SCHIZOPHRENIA AND THE MENTAL STATUS EXAM


The Mental Status Exam (MSE) can serve as the basis for diagnosing mental illnesses and can provide a foundation for the dynamic understanding of the client's current level of psychological and emotional functioning.


By definition, the Mental Status Exam gleans information on the immediate and current level of an individual's functioning at the time of the interview. It should be conducted with sensitivity and respect for the individual. Much of the information can be gained though natural observation and sensitive inquiry into the individuals difficulties. Some of information must be directly requested and ideally, will naturally flow with the interview.


The MSE generally covers the following areas: Appearance, Behavior, Speech, Mood and Affect, Thought Content, Thought Process, Perception, Intellectual Ability, and Insight.
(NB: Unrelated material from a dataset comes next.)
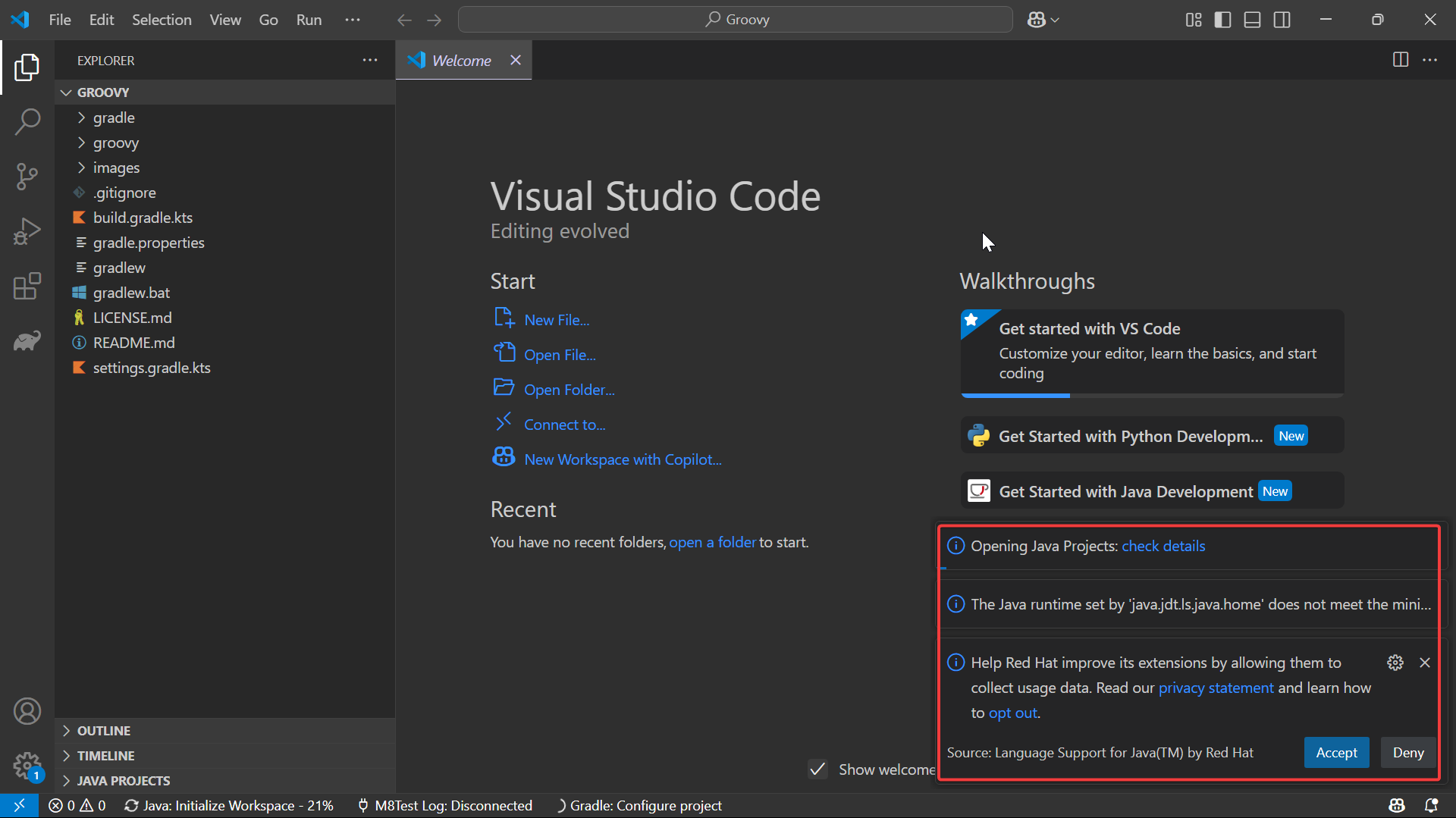Click the check details link
The width and height of the screenshot is (1456, 818).
[x=1163, y=546]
To illustrate the important areas of the MSE, we will look at a clinical vignette and apply the MSE to the example:


You see a woman in the intake department of a psych hospital. She wears wrinkled clothing and has one missing stocking. Her hair is unkempt. She has trouble sitting still, almost violently shakes her leg, and holds her hands up as if making a box in the air. She seems fearful and accuses you of having a gun when you open a desk drawer to get a pencil.
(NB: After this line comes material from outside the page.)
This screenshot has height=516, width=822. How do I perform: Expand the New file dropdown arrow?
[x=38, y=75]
Important information can be gained from simple observation. The following are suggestions for areas to consider in conducting the MSE as it relates to Schizophrenia. However, the descriptions in this article are not exhaustive, and the areas described are more involved and detailed. Many publications and texts give very good descriptions of the MSE and different professionals need to decide what works best for them.


1. Appearance: Acutely psychotic individuals generally do not pay much attention to attire, grooming, or hygiene. They may be disheveled and odiferous (unless family has taken the responsibility). This woman is generally unkempt and oddly dressed. Unless there is a good reason for the missing stocking, this could indicate significant confusion.
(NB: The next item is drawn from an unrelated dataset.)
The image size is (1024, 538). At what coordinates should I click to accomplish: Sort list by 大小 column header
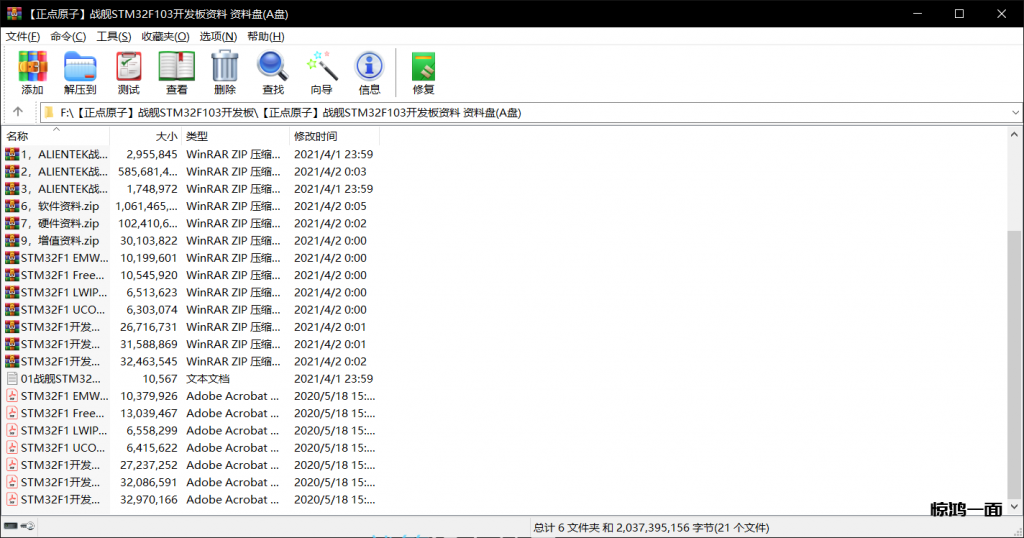coord(166,136)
2. Psychomotor Behavior: Excessive motor activity and odd mannerisms that are repeated over and over may indicate agitation or extreme disorganization. Alternatively, the individual may be rigid in posture (catatonic rigidity) or exhibit waxy flexibility (limbs can be moved into any position and will remain for extended periods of time). One should also look for unusual motor activity (Parkinsonian tremors, etc.).


3. Interpersonal Behavior: This woman exhibits fear and paranoia. Since it may not be so apparent in all cases, asking if the individual is ever "frightened or worried that someone will hurt her" or "concerned that people are sometimes watching her" is a good way to determine level of paranoid ideation. Observing her way of engaging you and your countertransference reaction can lead to better understanding of general interpersonal relationships as well as mood, level of dangerousness, motivation, etc.


5. General Behavior: Facial expression may give important clues as to what emotions the individual is experiencing (or lack thereof), his/or her level of fear, etc. In this case, the woman before you is quite agitated (violent shaking of her leg). This appears to be indicative of agitation. However, gait problems, ticks, or lethargy and somnolence should be noted.